Dans la nuit de vendredi à samedi, deux nouvelles frappes ont touché des bâtiments dans la ville de Tyr.
Deux explosions ont retenti au moment où un immeuble situé aux abords de cette ville du sud du Liban a été touché puis a vu des flammes et de la fumée s'élever du site. Peu après, une seconde explosion a été entendue dans la ville et une colonne de fumée s'élevait depuis le lieu de la frappe.
Plus tôt vendredi, une frappe sur le village de Deir Qanoune al-Nahr, dans la région de Tyr, a tué six personnes, dont deux secouristes, ainsi qu'une fillette syrienne, selon les autorités.
L'un des secouristes tués travaillait également comme photographe indépendant.
Vendredi soir, Israël a en outre mené cinq attaques aériennes dans la zone de Nabi Sreij, dans l'est du Liban, selon l'Agence nationale d'information libanaise (ANI).

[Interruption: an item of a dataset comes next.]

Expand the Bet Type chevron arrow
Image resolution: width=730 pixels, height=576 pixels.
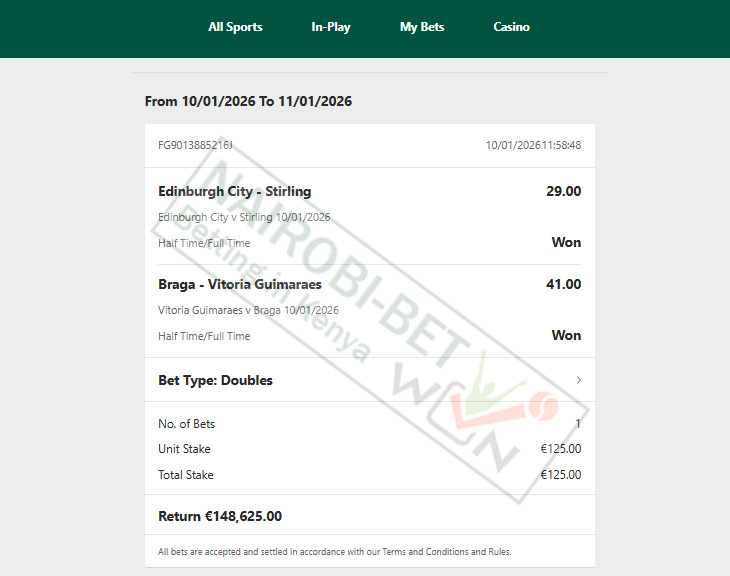(x=578, y=380)
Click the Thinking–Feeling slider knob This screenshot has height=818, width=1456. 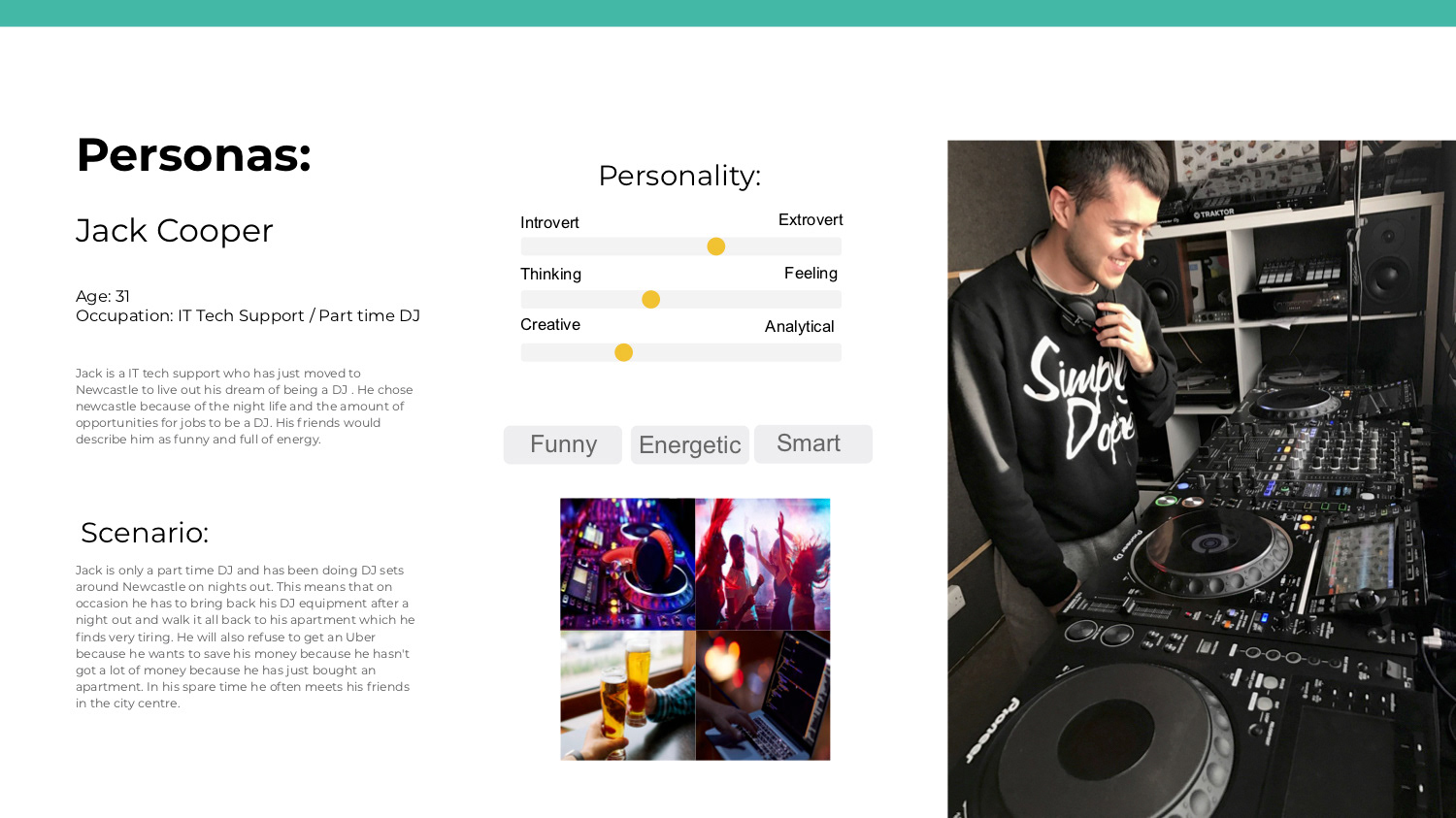coord(651,300)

Depuis l'entrée en vigueur le 17 avril du cessez-le-feu, cette région avait été épargnée par les bombardements.

"Lutte contre l'occupation"
Dans la nuit précédente, une autre frappe avait visé la localité de Hanaouay, près de Tyr, tuant quatre secouristes.
L'armée israélienne a également annoncé vendredi avoir tué deux hommes dans une frappe dans le sud du Liban, près de sa frontière.
Le Hezbollah a annoncé de son côté avoir visé des troupes et des positions israéliennes sur le territoire libanais et près de la frontière dans le nord d'Israël.
Le groupe chiite reste résolu "dans sa lutte contre l'occupation et l'agression criminelle dont notre pays est victime", a commenté Mohammad Raad, chef du groupe parlementaire du Hezbollah.
Les sirènes ont retenti dans le nord d'Israël, où l'armée a dit avoir "intercepté deux cibles aériennes suspectes lancées depuis le Liban", évoquant aussi "plusieurs impacts" sur son sol dans la zone frontalière.
Les frappes israéliennes ont coûté la vie à 3.111 personnes au Liban depuis le 2 mars, selon les derniers chiffres du ministère de la Santé libanais.
De son côté, Israël déplore la mort de 22 soldats.